Last night we finished up our lesson on forgiveness and the Sacrament of Reconciliation (aka Penance or Confession.)

We began with a review of our last class, which seems like it was a year ago. We covered the four steps of forgiveness.

  1. Admission or confession
  2. Expression of sorrow or contrition
  3. Forgiveness by the injured party
  4. Some form of penance or reparation

And, of course, we connected these steps to the elements of the Sacrament. We discussed a number of other concepts.

–You can do wrong or sin by doing nothing when there is some act you should be performing. Inaction can be as wrong as action.

–The seal of the confessional. The priest must not disclose anything you confess.

–The priest is an intermediary between you and God.

— No sin is too great that it cannot be forgiven. One of the students asked about suicide. That prompted a short, but interesting discussion.

–There are usually regular times for Confession, but you can call a priest any time and ask him to hear your confession.

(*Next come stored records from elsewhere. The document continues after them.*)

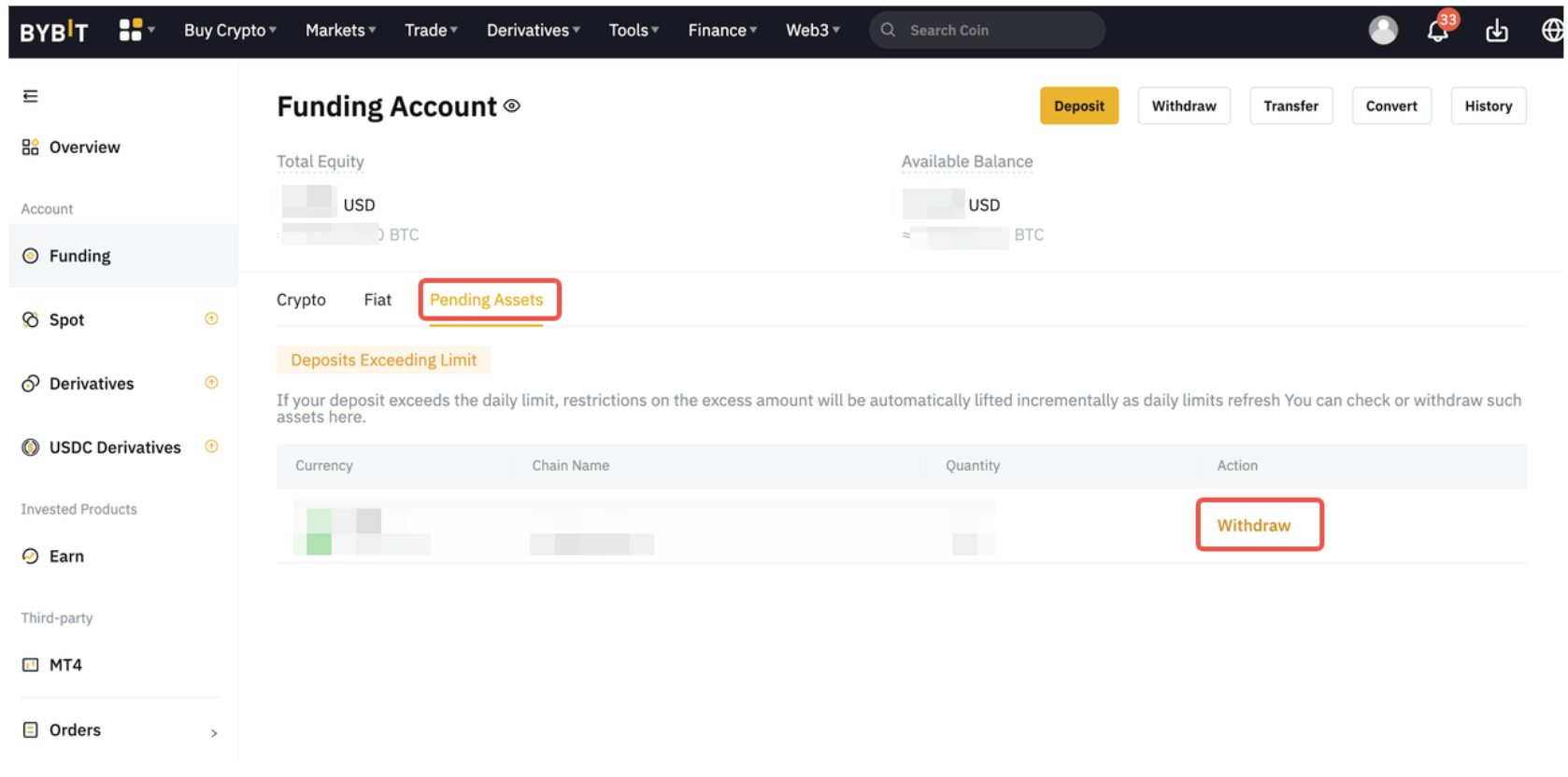This screenshot has height=777, width=1568.
Task: Expand the Buy Crypto dropdown
Action: tap(230, 31)
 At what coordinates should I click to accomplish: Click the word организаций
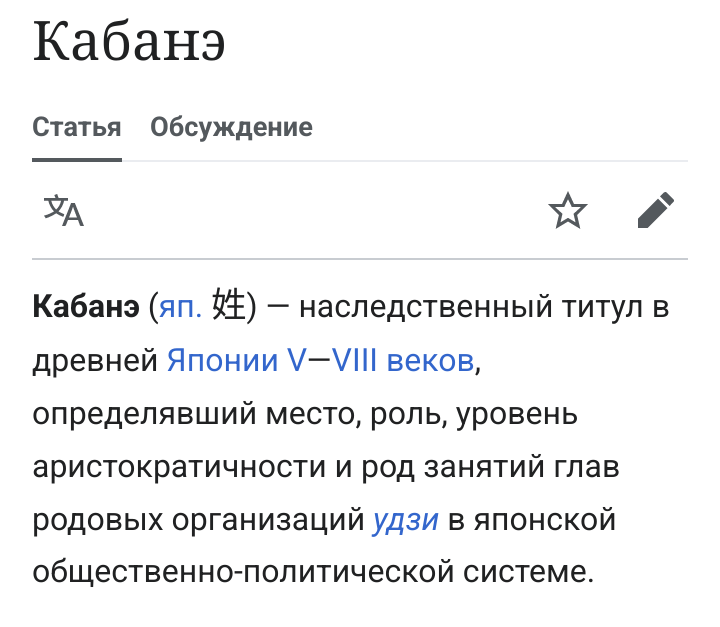click(x=268, y=521)
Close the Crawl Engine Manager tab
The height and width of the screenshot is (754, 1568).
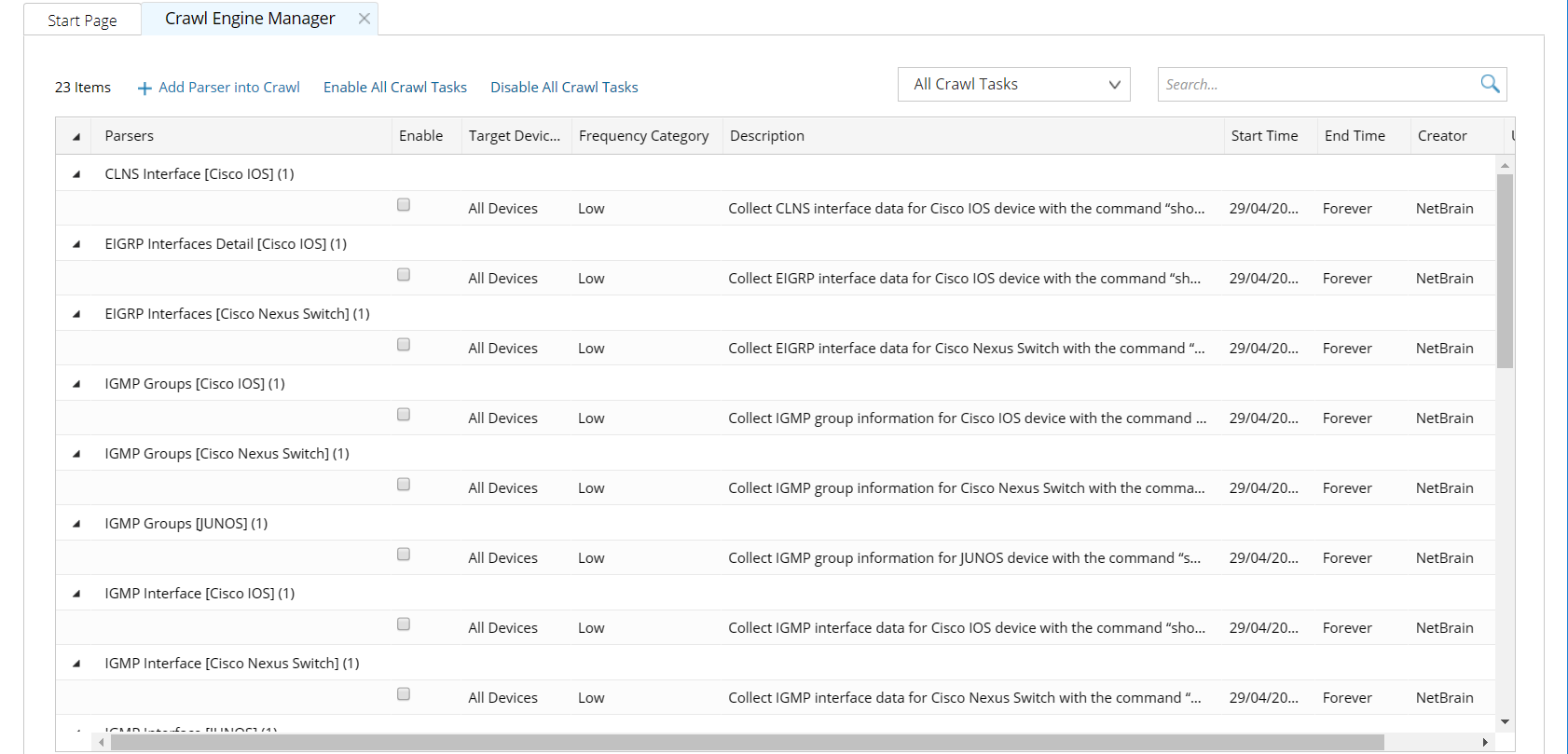(364, 19)
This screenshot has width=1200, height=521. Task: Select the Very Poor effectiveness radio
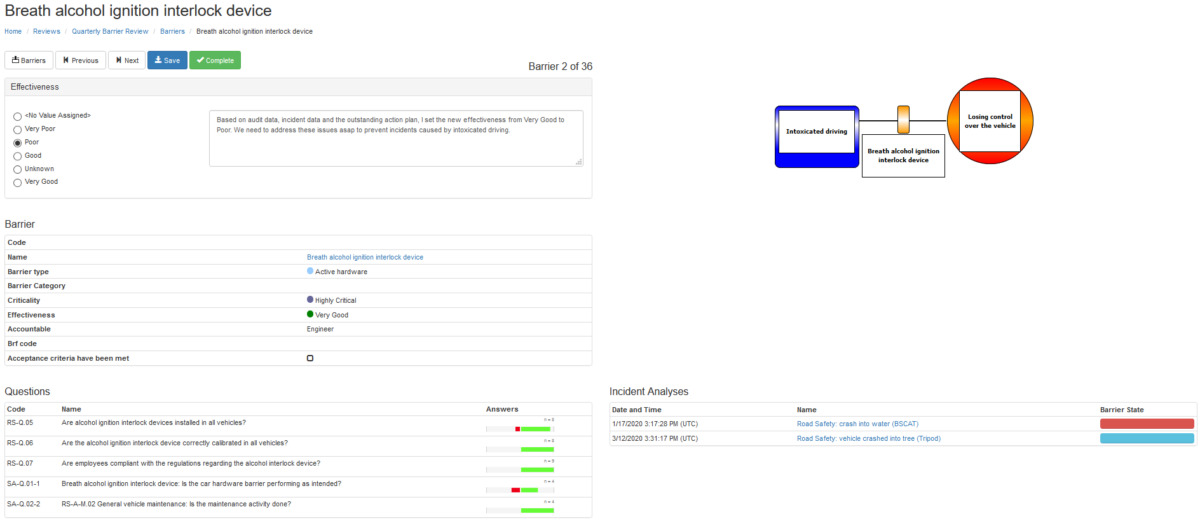pos(17,130)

–And we reviewed the mechanics of the Sacrament. We provided the students with a two-sided “cheat sheet.” On one side was a series of questions to help them examine their conscience. The other side had a step-by-step instructions on how to go through the process, including a version of the Act of Contrition.

We broke the class into groups of two or three and asked them to read the final page of the lesson in the text. It included a list of four actions to help us turn our hearts and minds to God.

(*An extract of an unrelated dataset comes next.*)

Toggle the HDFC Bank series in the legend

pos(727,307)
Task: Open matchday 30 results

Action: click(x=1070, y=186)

–Follow Jesus’s example and spreading the good news

–Trust in God

–Care for the needs of others

–Pray daily

We asked them to brainstorm examples of how they might do that.  During the discussion that followed, we emphasized several points.

One of the best ways to spread the good news is simply to live a good life and be an example for others to see. Related to that, under “caring for the needs of others” several students cited grand gestures, like feeding the hungry and so on. We suggested that those kinds of acts are great, but equally important are the little things that they can do every day. We brainstormed some daily life examples.

We talked about the importance of trusting God, but pointed out that prayers aren’t always answered in the way we expect. We told the fictional story of the rural minister whose church was being threatened by rising flood water. Saying he trusted in God, he rejected the help to be rescued by the four wheel drive patrol, a boat and even a helicopter, and he drowned. When he arrived at the gates of Heaven, he was wet and angry. St. Peter told him, “Reverend, we heard your prayers. We sent the four wheel drive vehicle, a boat and eventually a helicopter to rescue you. What exactly were you waiting for?

We also talked about finding a time during their daily routine to spend a few moments praying. One girl indicated she tried to pray when her father was driving her to school. I didn’t ask if that was a reflection on her Dad’s driving skill.

We have four weeks left in the “season.” We will cover Anointing of the Sick, Holy Orders and Matrimony, and then have a wrap up session in the final week.